A new AI-driven computational pipeline paired with rigorous lab-based testing accelerates the discovery of novel molecules for efficient organic solar cells.

Recent years have seen artificial intelligence (AI) seal its place in biotechnology. When the SARS-CoV-2 virus’s genome sequence hit public databases, scientists reported a vaccine ready for human trials after just 42 days. The key to this was AI’s ability to automate an otherwise tedious, years-long stage of the work: generating, sorting and testing thousands of molecules to find the right candidate.

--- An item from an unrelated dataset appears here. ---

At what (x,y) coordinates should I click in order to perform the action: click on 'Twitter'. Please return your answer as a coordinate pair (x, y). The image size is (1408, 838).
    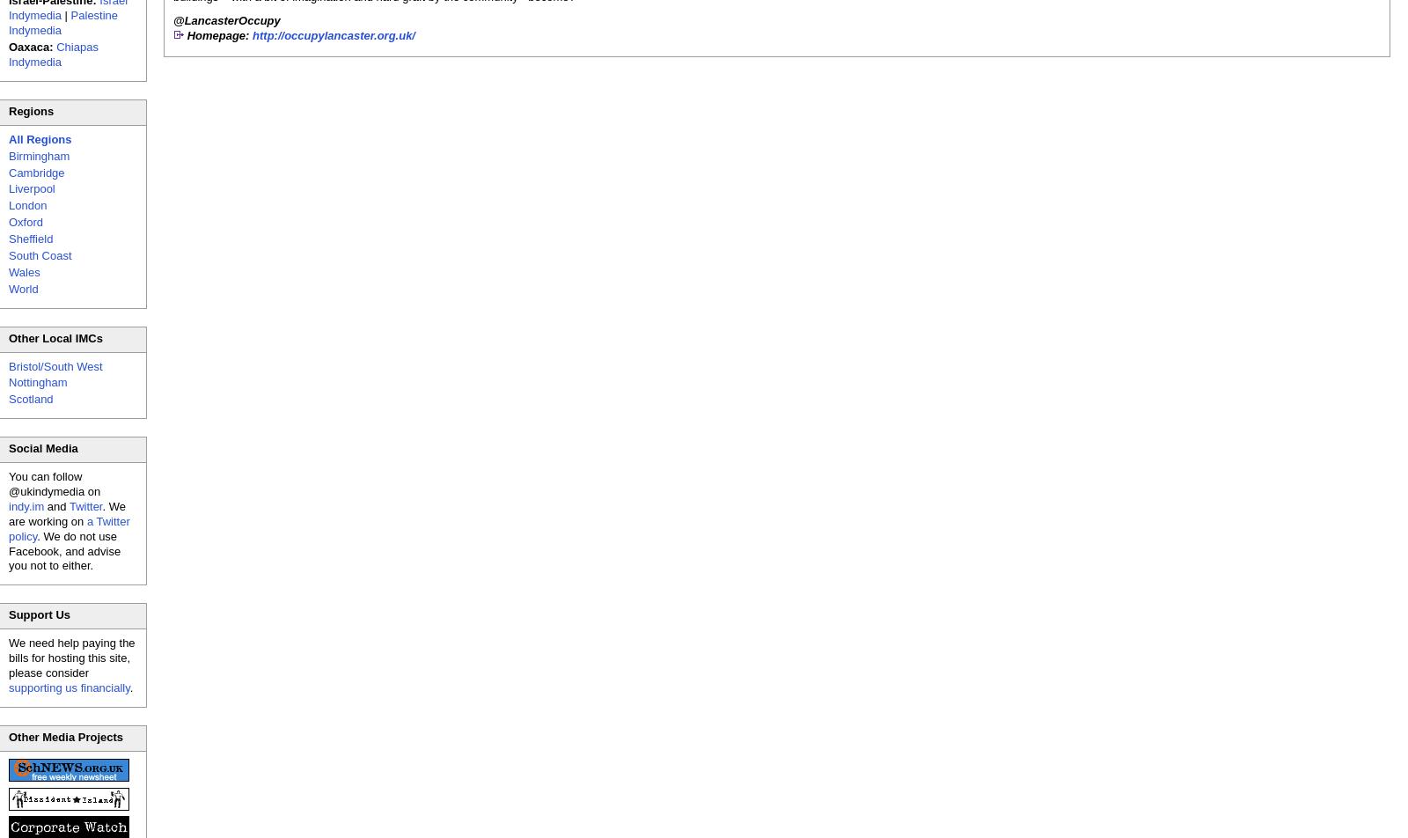
    Looking at the image, I should click on (84, 505).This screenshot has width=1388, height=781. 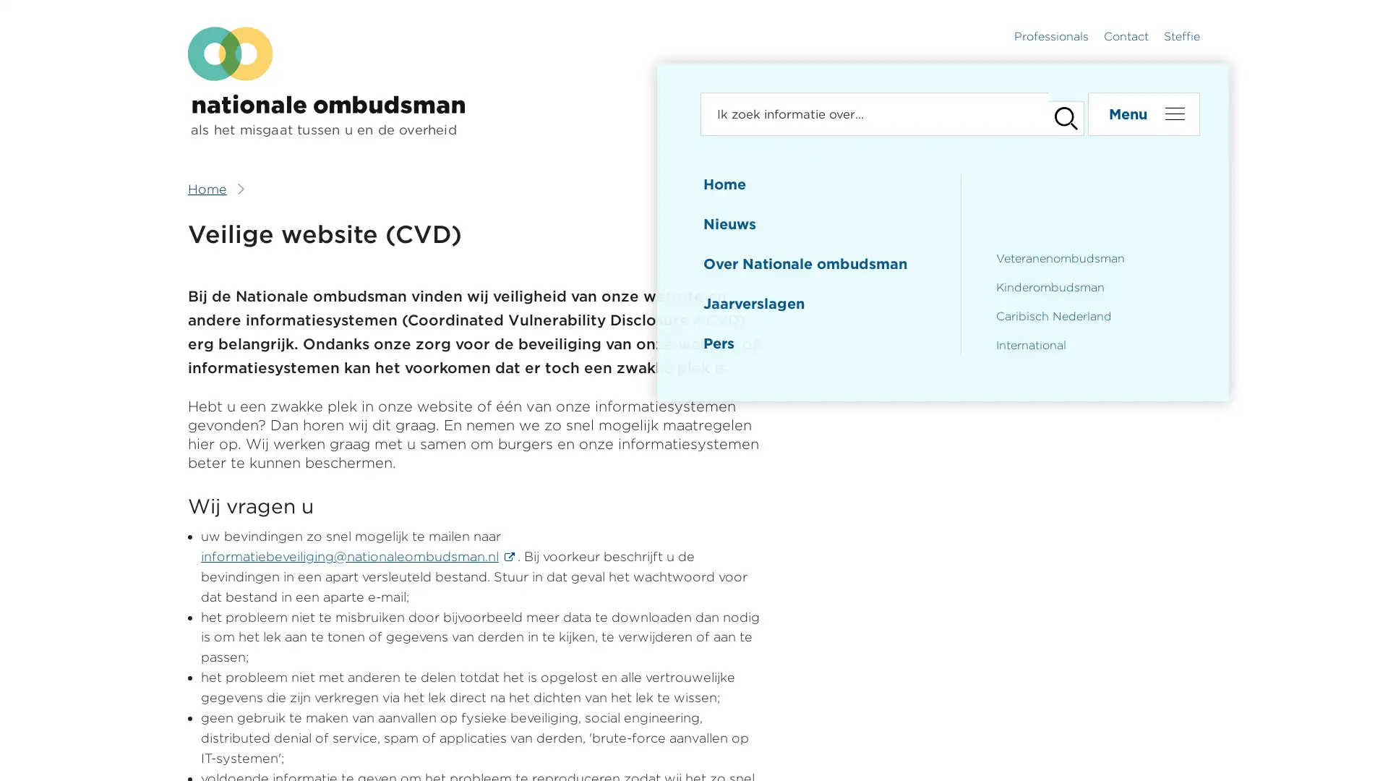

Researchers like Kedar Hippalgaonkar, Principal Scientist at the A*STAR Institute of Materials Research and Engineering (A*STAR IMRE), and Balamurugan Ramalingam, Senior Scientist at the A*STAR Institute of Sustainability for Chemicals, Energy and Environment (A*STAR ISCE2), are turning similar AI tools to a wholly different field: renewable energy. There, organic photovoltaics (OPVs) are an exciting class of sunlight-capturing materials being explored for cheap and efficient alternatives to silicon, a widely-used PV in today’s solar panels.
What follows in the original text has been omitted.